** HOW TO COMPLETE THIS TASK **
Each line below must be transcribed exactly, and no picture may appear in the transcription.

Saved data entries

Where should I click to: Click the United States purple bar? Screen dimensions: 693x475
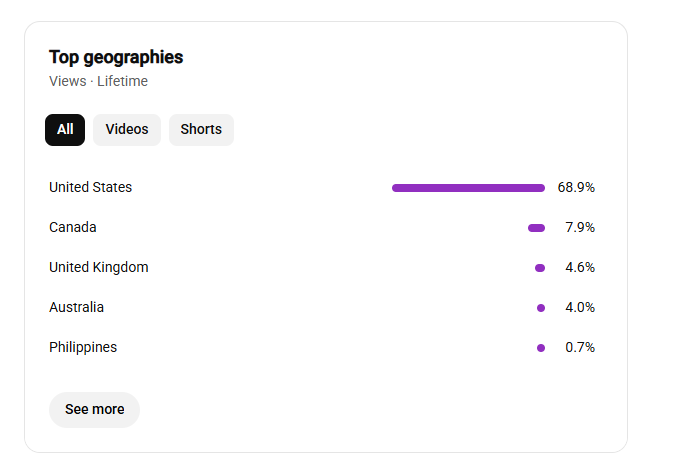pos(468,188)
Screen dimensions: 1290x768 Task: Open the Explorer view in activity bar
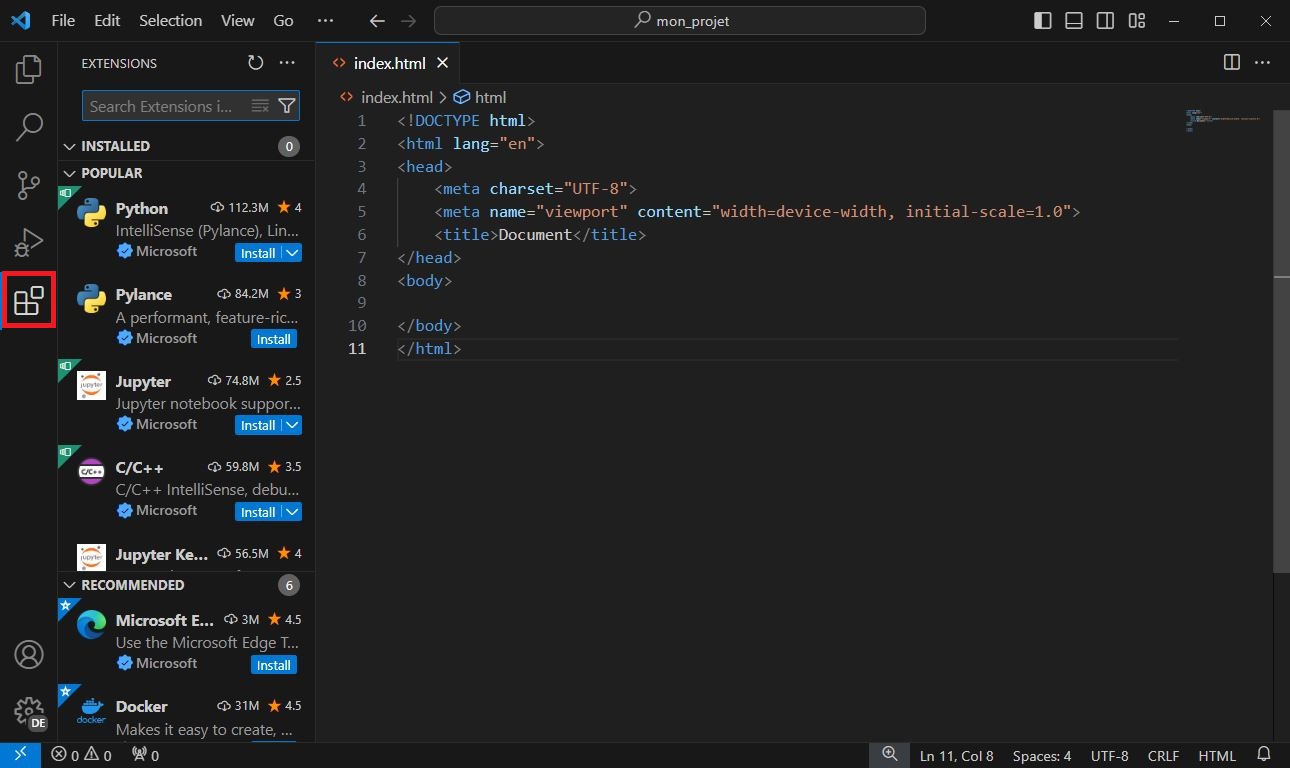29,70
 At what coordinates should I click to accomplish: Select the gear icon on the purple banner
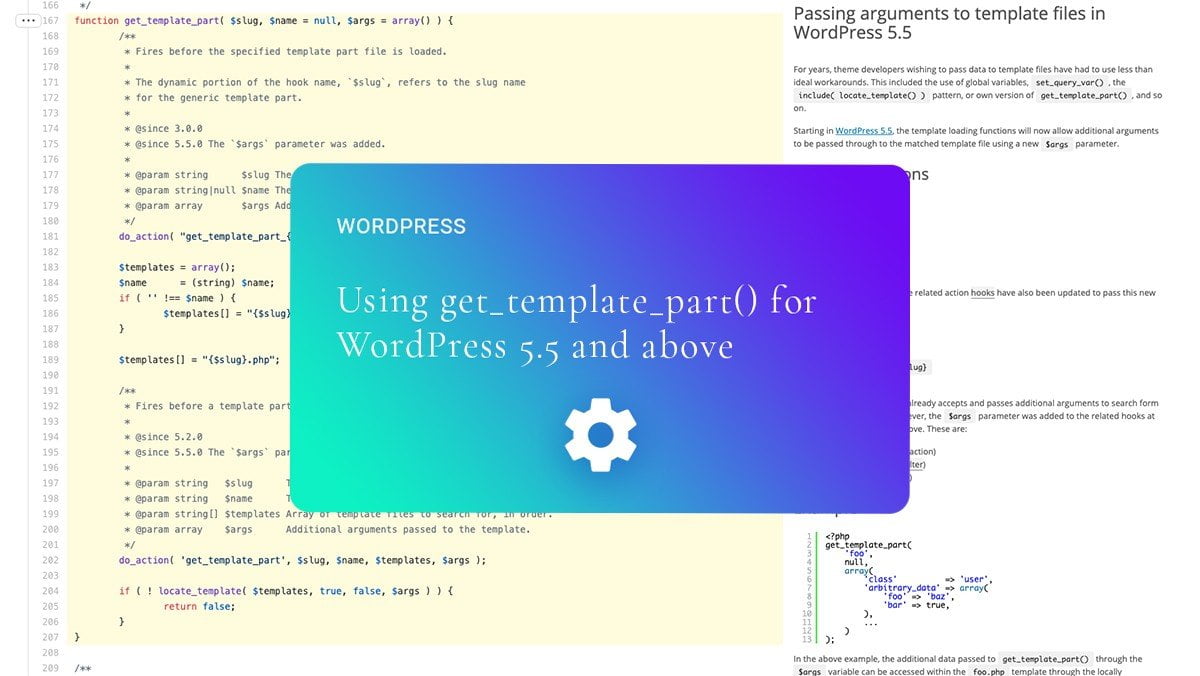[x=600, y=435]
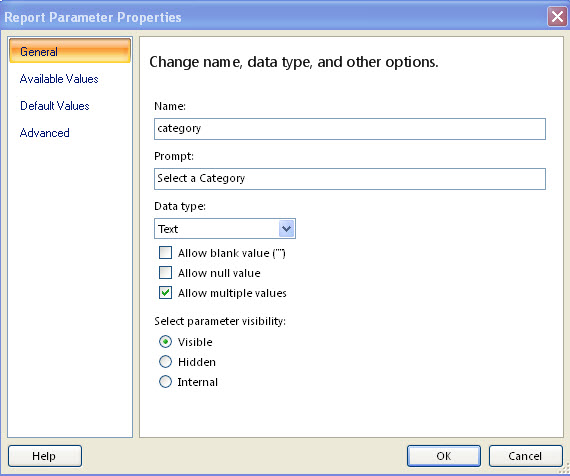
Task: Go to the Advanced page
Action: [44, 133]
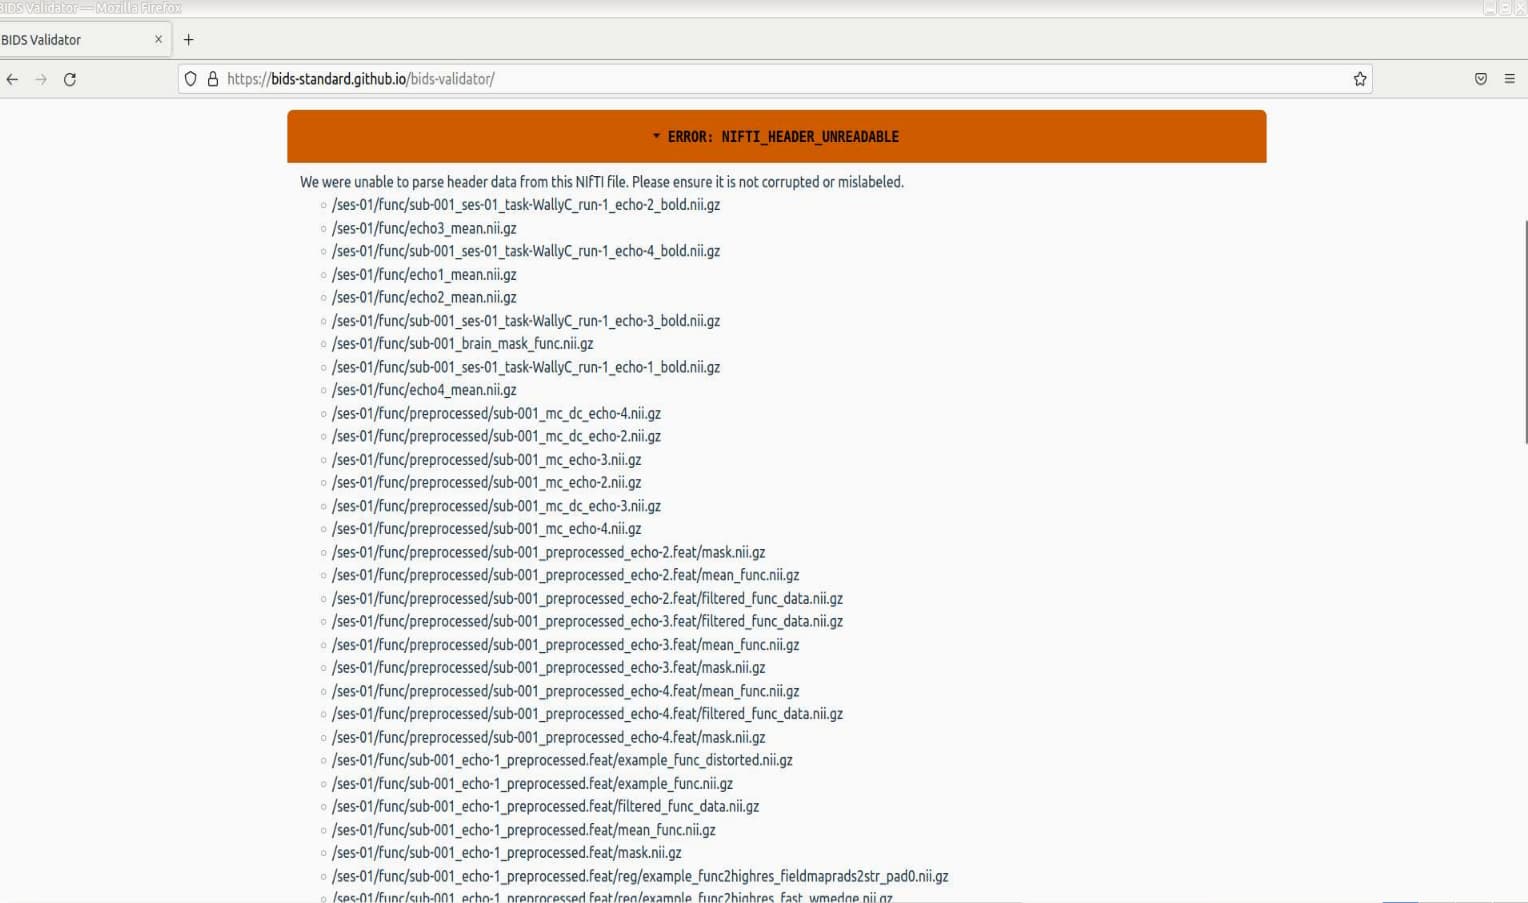Click the browser back arrow

tap(12, 79)
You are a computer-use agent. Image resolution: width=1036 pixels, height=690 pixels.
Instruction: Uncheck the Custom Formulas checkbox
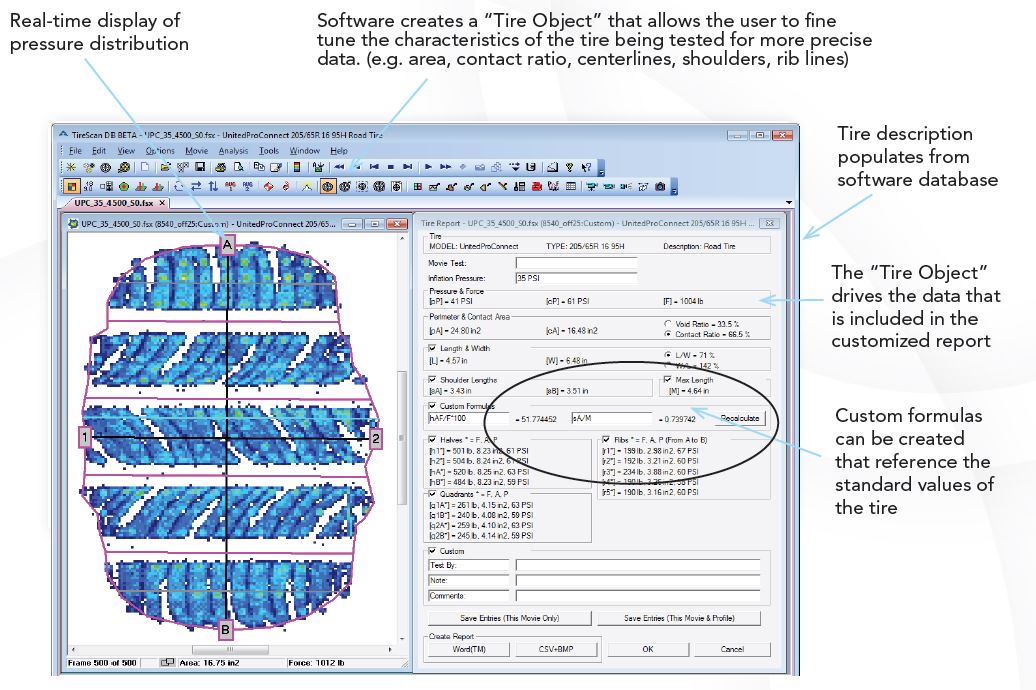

** WRITTEN RESPONSE **
Where should I click to: Click the United States purple bar? Screen dimensions: 693x475
pos(468,188)
Screen dimensions: 1290x768 Task: Open the Explorer view in activity bar
29,70
 At what coordinates should I click to accomplish: Select the gear icon on the purple banner
[x=600, y=435]
Task: Go to the Advanced page
Action: [44, 133]
Click the browser back arrow

tap(12, 79)
You are a computer-use agent. Image resolution: width=1036 pixels, height=690 pixels.
Instruction: Uncheck the Custom Formulas checkbox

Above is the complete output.